Frequent relapse after remission is a challenge in the treatment of patients with IMN and is related to the therapeutic side effects and the outcome.1719 A previous study showed that patients with sustained SAb+ after immunosuppressive treatment exhibited a higher rate of relapse during follow-up.4 However, to our knowledge, no study has observed the role of persistent GAg deposits in the relapse of patients who had achieved clinical remission. We found that the patients who had achieved remission and had persistent GAg deposits at the time of the second biopsy were more likely to relapse during follow-up than patients without GAg deposition who had achieved remission. Persistent GAg deposition may act as a trigger that restarts the immune response and leads to disease relapse. Taking this into consideration, the clinical remission (proteinuria returned to normal and PLA2R autoantibody turned into negative) does not reach the real remission, and we may need to pursue the histologic remission (both PLA2R autoantibody and GAg turned into negative) to avoid the disease relapse.

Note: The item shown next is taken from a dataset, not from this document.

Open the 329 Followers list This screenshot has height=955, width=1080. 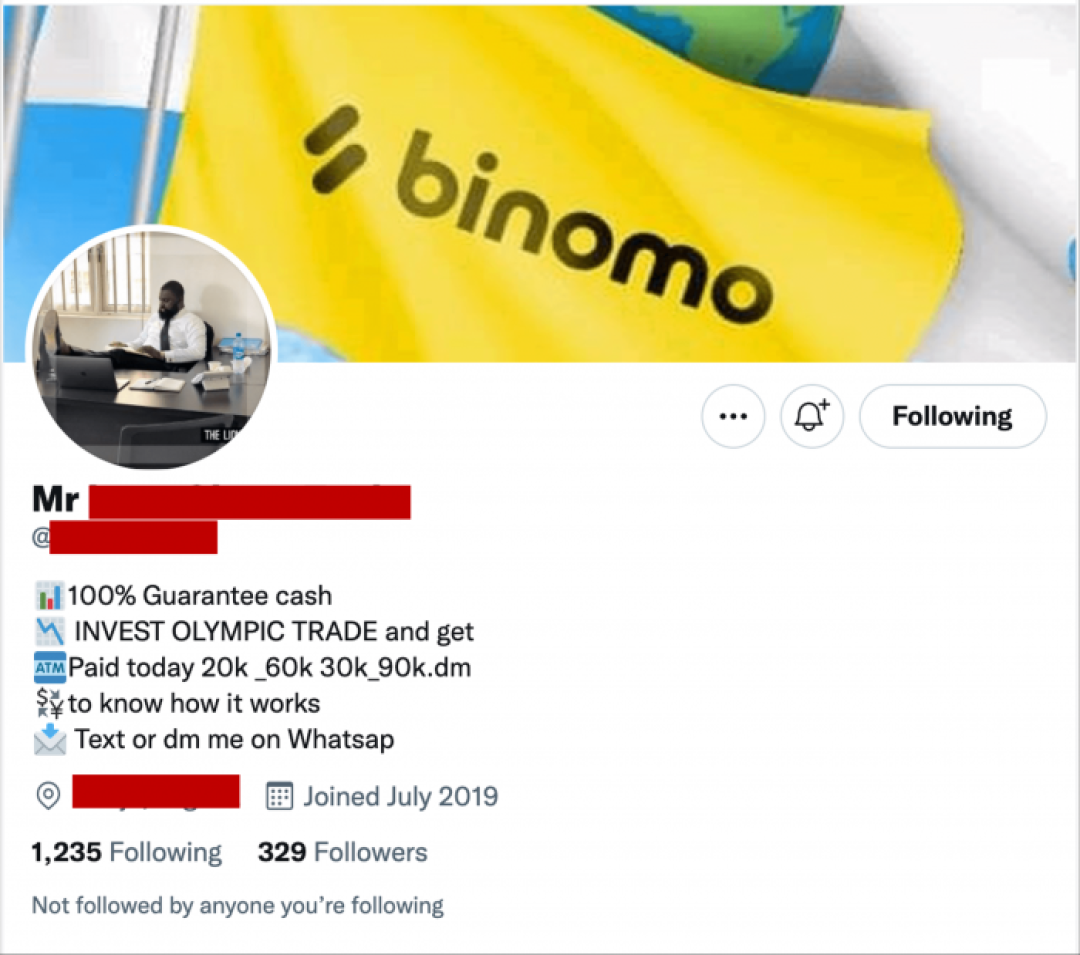(342, 852)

Recent research identified THSD7A as a new IMN–related antigen in patients without PLA2R antibody. Immunohistochemical staining of THSD7A found THSD7A antigen deposits in four of 53 patients who were PLA2R double negative. An analysis of whether these patients also had the anti-THSD7A antibody in their serum would further explore the potential clinical application of THSD7A in this group of patients with IMN.20

Certain limitations exist in this study. First, the study was intrinsically limited by its retrospective nature. Second, various therapies were given to the patients, and we were unable to obtain precise data on the doses and course of treatment that each patient received, which made comparing treatment responses to different therapies difficult.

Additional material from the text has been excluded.